REQUIREMENT: Reproduce the entries that follow verbatim, down to the final line.
BEGIN DATA PROVIDED
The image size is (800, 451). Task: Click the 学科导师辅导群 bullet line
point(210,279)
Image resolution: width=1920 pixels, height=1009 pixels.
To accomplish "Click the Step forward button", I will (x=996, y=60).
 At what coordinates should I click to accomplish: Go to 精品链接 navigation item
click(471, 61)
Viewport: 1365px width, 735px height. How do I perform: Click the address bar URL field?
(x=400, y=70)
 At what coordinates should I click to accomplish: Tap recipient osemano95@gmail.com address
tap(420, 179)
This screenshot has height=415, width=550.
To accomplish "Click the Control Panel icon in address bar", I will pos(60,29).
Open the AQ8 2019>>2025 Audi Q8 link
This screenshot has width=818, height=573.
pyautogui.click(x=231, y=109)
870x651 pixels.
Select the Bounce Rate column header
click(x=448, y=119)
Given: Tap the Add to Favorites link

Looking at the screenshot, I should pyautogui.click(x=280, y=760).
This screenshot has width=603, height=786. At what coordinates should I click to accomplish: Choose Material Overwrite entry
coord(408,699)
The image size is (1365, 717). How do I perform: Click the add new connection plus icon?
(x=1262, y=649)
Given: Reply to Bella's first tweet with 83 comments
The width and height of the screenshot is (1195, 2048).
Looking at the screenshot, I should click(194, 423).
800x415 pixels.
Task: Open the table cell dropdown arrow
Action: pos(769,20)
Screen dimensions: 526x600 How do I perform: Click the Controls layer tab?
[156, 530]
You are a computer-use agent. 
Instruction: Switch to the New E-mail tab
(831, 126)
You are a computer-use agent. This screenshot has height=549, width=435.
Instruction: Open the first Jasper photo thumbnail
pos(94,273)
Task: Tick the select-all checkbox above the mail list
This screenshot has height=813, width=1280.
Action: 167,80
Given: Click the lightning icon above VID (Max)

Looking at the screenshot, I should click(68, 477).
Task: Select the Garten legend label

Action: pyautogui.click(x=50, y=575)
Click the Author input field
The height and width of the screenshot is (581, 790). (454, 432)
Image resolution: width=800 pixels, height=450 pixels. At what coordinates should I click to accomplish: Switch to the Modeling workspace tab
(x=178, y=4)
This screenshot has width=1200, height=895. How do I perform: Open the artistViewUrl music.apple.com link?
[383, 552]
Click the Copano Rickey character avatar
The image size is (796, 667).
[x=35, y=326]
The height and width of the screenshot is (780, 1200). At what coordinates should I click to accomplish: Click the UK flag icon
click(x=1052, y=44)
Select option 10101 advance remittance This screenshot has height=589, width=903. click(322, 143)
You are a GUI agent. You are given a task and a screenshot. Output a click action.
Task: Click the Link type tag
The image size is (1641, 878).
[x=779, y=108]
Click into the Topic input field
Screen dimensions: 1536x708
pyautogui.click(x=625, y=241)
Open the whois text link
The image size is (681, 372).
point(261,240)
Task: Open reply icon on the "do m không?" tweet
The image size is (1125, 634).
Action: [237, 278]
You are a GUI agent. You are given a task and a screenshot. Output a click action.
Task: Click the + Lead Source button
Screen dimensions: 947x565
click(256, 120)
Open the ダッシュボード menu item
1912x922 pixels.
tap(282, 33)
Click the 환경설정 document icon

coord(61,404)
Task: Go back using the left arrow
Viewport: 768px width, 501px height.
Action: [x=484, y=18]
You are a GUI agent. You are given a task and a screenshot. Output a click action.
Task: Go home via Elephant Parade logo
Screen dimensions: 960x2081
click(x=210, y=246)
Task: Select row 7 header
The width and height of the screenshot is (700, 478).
END DATA PROVIDED
EXERCISE ANSWER:
The image size is (800, 451). Task: Click the 学科导师辅导群 bullet line
point(210,279)
Image resolution: width=1920 pixels, height=1009 pixels.
To accomplish "Click the Step forward button", I will (x=996, y=60).
 At what coordinates should I click to accomplish: Go to 精品链接 navigation item
click(471, 61)
Viewport: 1365px width, 735px height. How do I perform: Click the address bar URL field?
(x=400, y=70)
 At what coordinates should I click to accomplish: Tap recipient osemano95@gmail.com address
tap(420, 179)
This screenshot has height=415, width=550.
To accomplish "Click the Control Panel icon in address bar", I will pos(60,29).
Open the AQ8 2019>>2025 Audi Q8 link
This screenshot has width=818, height=573.
pyautogui.click(x=231, y=109)
870x651 pixels.
Select the Bounce Rate column header
click(x=448, y=119)
Given: Tap the Add to Favorites link

Looking at the screenshot, I should pyautogui.click(x=280, y=760).
This screenshot has width=603, height=786. At what coordinates should I click to accomplish: Choose Material Overwrite entry
coord(408,699)
The image size is (1365, 717). How do I perform: Click the add new connection plus icon?
(x=1262, y=649)
Given: Reply to Bella's first tweet with 83 comments
The width and height of the screenshot is (1195, 2048).
Looking at the screenshot, I should click(194, 423).
800x415 pixels.
Task: Open the table cell dropdown arrow
Action: pos(769,20)
Screen dimensions: 526x600 How do I perform: Click the Controls layer tab?
[156, 530]
You are a computer-use agent. 
Instruction: Switch to the New E-mail tab
(831, 126)
You are a computer-use agent. This screenshot has height=549, width=435.
Instruction: Open the first Jasper photo thumbnail
pos(94,273)
Task: Tick the select-all checkbox above the mail list
This screenshot has height=813, width=1280.
Action: 167,80
Given: Click the lightning icon above VID (Max)

Looking at the screenshot, I should click(68, 477).
Task: Select the Garten legend label

Action: pyautogui.click(x=50, y=575)
Click the Author input field
The height and width of the screenshot is (581, 790). (454, 432)
Image resolution: width=800 pixels, height=450 pixels. At what coordinates should I click to accomplish: Switch to the Modeling workspace tab
(x=178, y=4)
This screenshot has width=1200, height=895. How do I perform: Open the artistViewUrl music.apple.com link?
[383, 552]
Click the Copano Rickey character avatar
The image size is (796, 667).
[x=35, y=326]
The height and width of the screenshot is (780, 1200). At what coordinates should I click to accomplish: Click the UK flag icon
click(x=1052, y=44)
Select option 10101 advance remittance This screenshot has height=589, width=903. click(322, 143)
You are a GUI agent. You are given a task and a screenshot. Output a click action.
Task: Click the Link type tag
The image size is (1641, 878).
[x=779, y=108]
Click into the Topic input field
Screen dimensions: 1536x708
pyautogui.click(x=625, y=241)
Open the whois text link
The image size is (681, 372).
point(261,240)
Task: Open reply icon on the "do m không?" tweet
The image size is (1125, 634).
Action: [237, 278]
You are a GUI agent. You are given a task and a screenshot. Output a click action.
Task: Click the + Lead Source button
Screen dimensions: 947x565
click(256, 120)
Open the ダッシュボード menu item
1912x922 pixels.
tap(282, 33)
Click the 환경설정 document icon

coord(61,404)
Task: Go back using the left arrow
Viewport: 768px width, 501px height.
Action: [x=484, y=18]
You are a GUI agent. You are given a task and a screenshot. Output a click action.
Task: Go home via Elephant Parade logo
Screen dimensions: 960x2081
click(x=210, y=246)
Task: Select row 7 header
The width and height of the screenshot is (700, 478).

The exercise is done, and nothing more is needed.